The officers remained, kneeling low, expecting to be no more than brown blobs on the hilltop, a pair of low bushes, invisible to the casual eye.
“Need damned field glasses, Baker. Not issued and I have never bought my own.”
Richard said nothing, wondered if it was because he had not been able to afford them or had merely been too feckless to bother. He was finding less than wholehearted respect for his captain – he was a man who would take the easiest way out of any situation, thinking from minute to minute, not planning ahead; he had no scheme for getting back to the BEF.
Captain Platt gave a running commentary on all he could see.
“Horse. A small troop of hussars of some sort. German, from the helmets. Carrying sabres and carbines in buckets. Light dragoons, more strictly. Thirty or so. One officer to the front. A man behind him with a guidon, very old-fashioned. That’s the little flag on a lance; sort of thing you might expect from provincial, backwoods units, not from frontline troops. Let them go past.”
They watched the cavalry go by at the walk, in no hurry to reach any specific destination. They were almost out of sight, half a mile to the south when Richard saw them beginning to deploy, to spread out into line abreast.
“What are they doing, sir?”
Platt watched, hand over his eyes, peering into the distance.
“Making ready to charge, Baker. They must have come across some of ours…”
“Down to the road, sir, ready to stop them if they are driven back? We could hunker down in the ditch – it will be dry.”
Captain Platt did not fancy being so aggressive, but the suggestion had been made and heard by the men. He had no choice than to acquiesce.
“At the double! Keep low.”
“I’ll take the left, sir.”
Richard did not wait for agreement, ran his men downhill and into the sparse cover.
“Pickford. If they come this way, the officer is yours. Then look for any man with stripes.”
“Got ‘em, sir.”
The men knelt, rifles at the ready. Richard remembered the boarding party drill that had been beaten into him as a midshipman.
“Except Pickford, number off, odds and evens. Pickford, fire at will. Remainder, wait my call. Rapid fire, ten rounds when I shout, evens first. Number off, now.”
The mutters came from the left.
“One.”
“Two.”
“Three…”
Sergeant Grace nodded approvingly. Captain Platt looked puzzled.
“Charging, sir!”
Pickford was watching to the south, had eased himself into a prone position.
“A double line of riflemen, sir. Looks like a full company.”
The chatter of rapid fire reached them.
“Must be two out of three of the horses down, sir. Wiping ‘em out, sir. Ten of ‘em left, at the dead run back this way, sir.”

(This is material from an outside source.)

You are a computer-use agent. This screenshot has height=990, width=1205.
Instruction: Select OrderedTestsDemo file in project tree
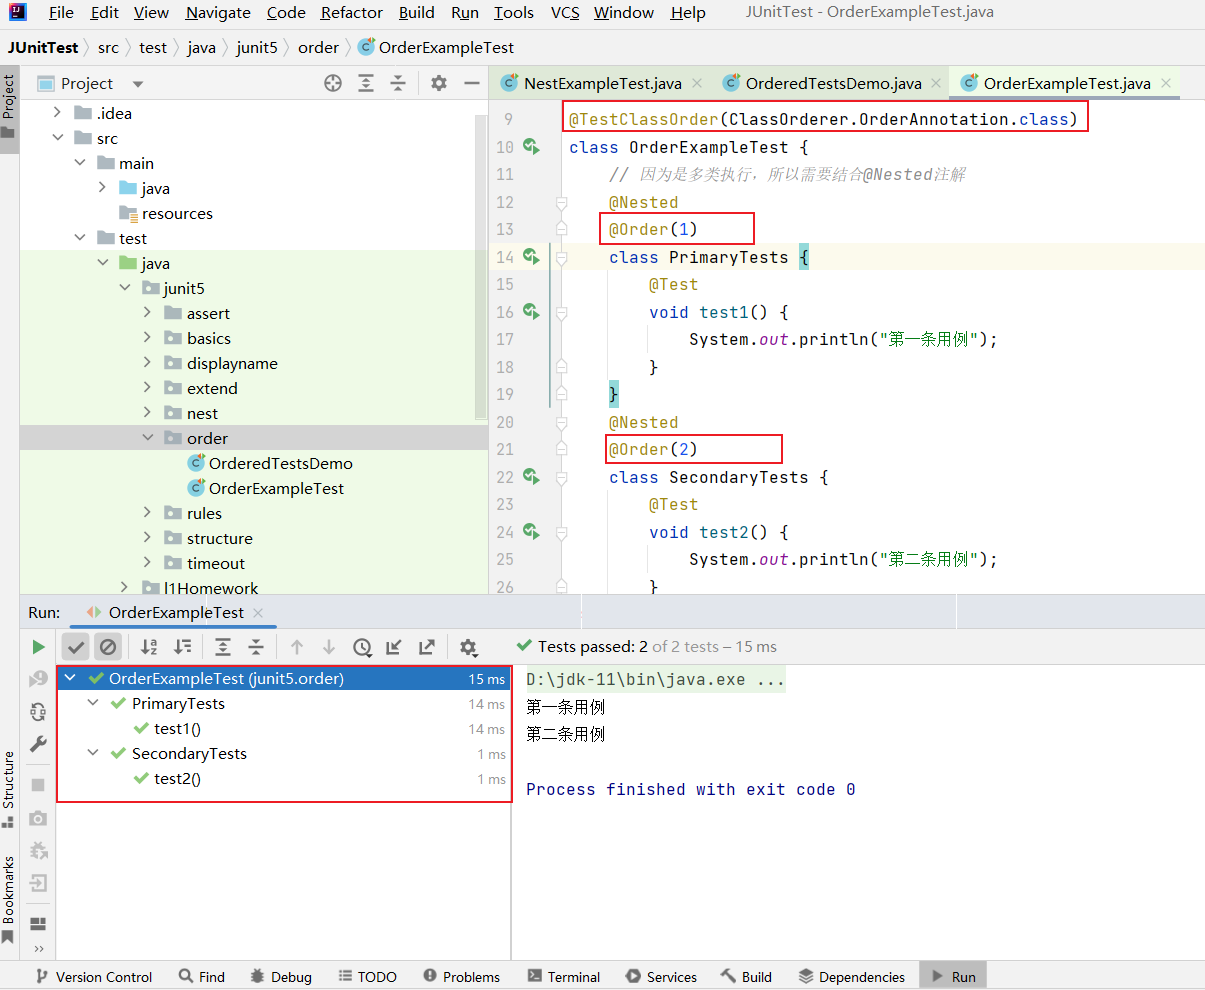click(280, 464)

“Ready, men. I want the rest knocked down, every last one of them. Evens, ready.” Richard turned to Captain Platt. “Coming fast, sir.”
“Fire at will, Baker.”
Captain Platt was out of his depth, was only too happy to pass the responsibility across to Richard.
The horses were growing bigger, the ten survivors in no sort of order, getting out of the disaster behind them, looking over their shoulders.
“Evens, fire!”
The Lee Enfields barked and the ten fell, horses tumbling and screaming, men wailing, utterly destroyed.
“Got ‘em! Deal with those horses, Corporal Abbott.”